Thursday, November 14, 2013

basura

The Madrid trash workers are on strike. They´re facing wage cuts as the city tries to trim down it budget in light of the current economic crisis, and they are clearly unhappy about it. We´ve gone over a week now without trash collection. The ever-growing piles of bagged garbage are fine. Unsightly and stinkier every day, but I can live with it. The people who keep this city clean don´t deserve to have their salaries cut, so fine, let it pile up.

But they decided not to just let it pile up. Apparently afraid that simple heaps of rotting trash wouldn´t make a strong enough statement, the angry workers took to the streets on the second and third day of the strike to tip over gabage cans and dumpsters, scattering their contents far and wide.

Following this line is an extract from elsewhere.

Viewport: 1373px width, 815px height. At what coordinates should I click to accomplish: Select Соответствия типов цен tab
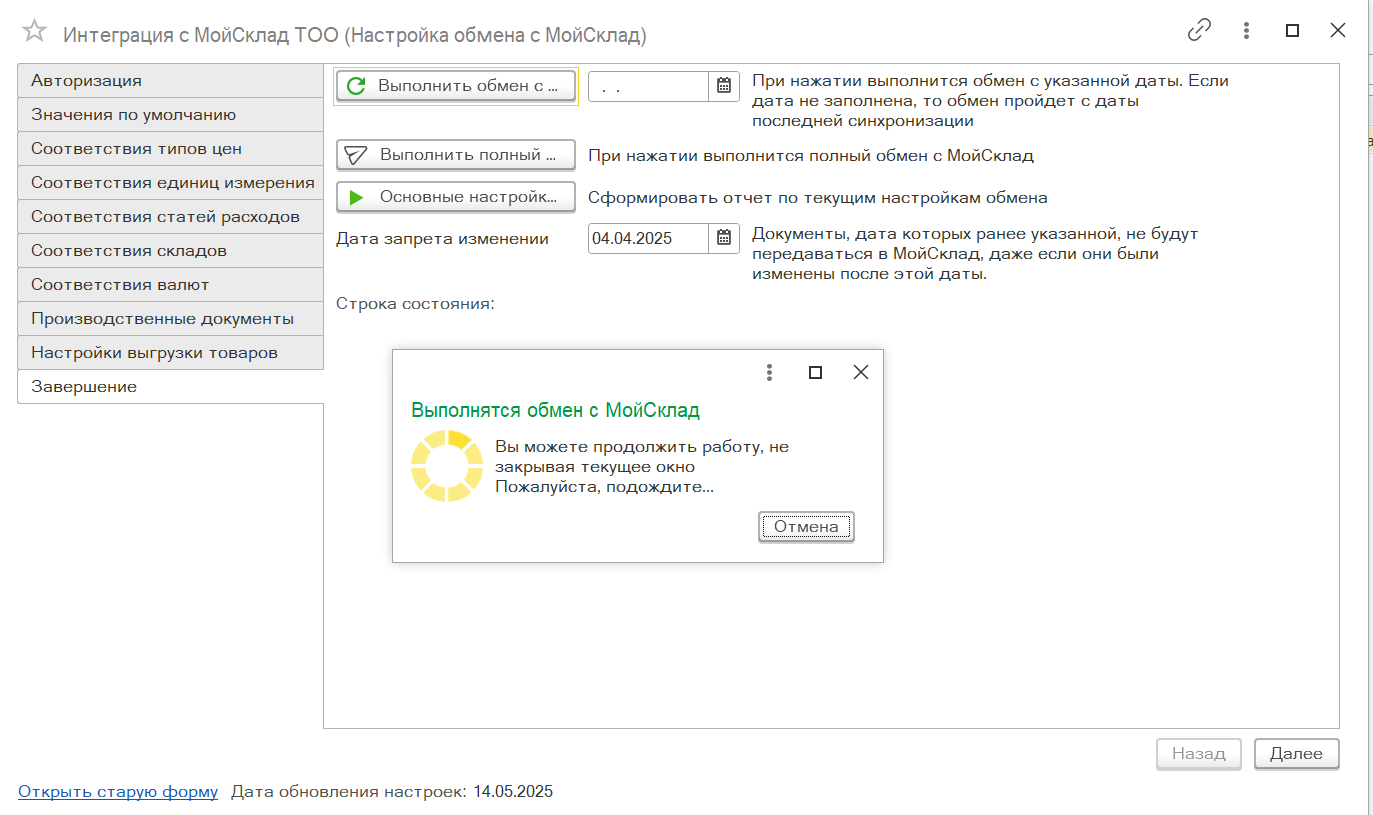170,149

The city center is a distaster zone. It looks like a tornado has ripped through the place, somehow managing to leave the buildings in tact but obliterating every trash recepticle in its path. The Lavapies plaza, the heart of our bohemian little barrio, already a touch shabby under the best of circumstances, looks positively apocalyptic. Every breeze kicks up torn newspapers and candy wrappers, and passing dogs have lefts trails of half-eaten, rotting food on the sidewalks. Even the pot dealers on the corner and the drunks on the benches look a little uncomfortable in their newly disgusting surroundings.

The newspapers say the strike may go on a while. God help us.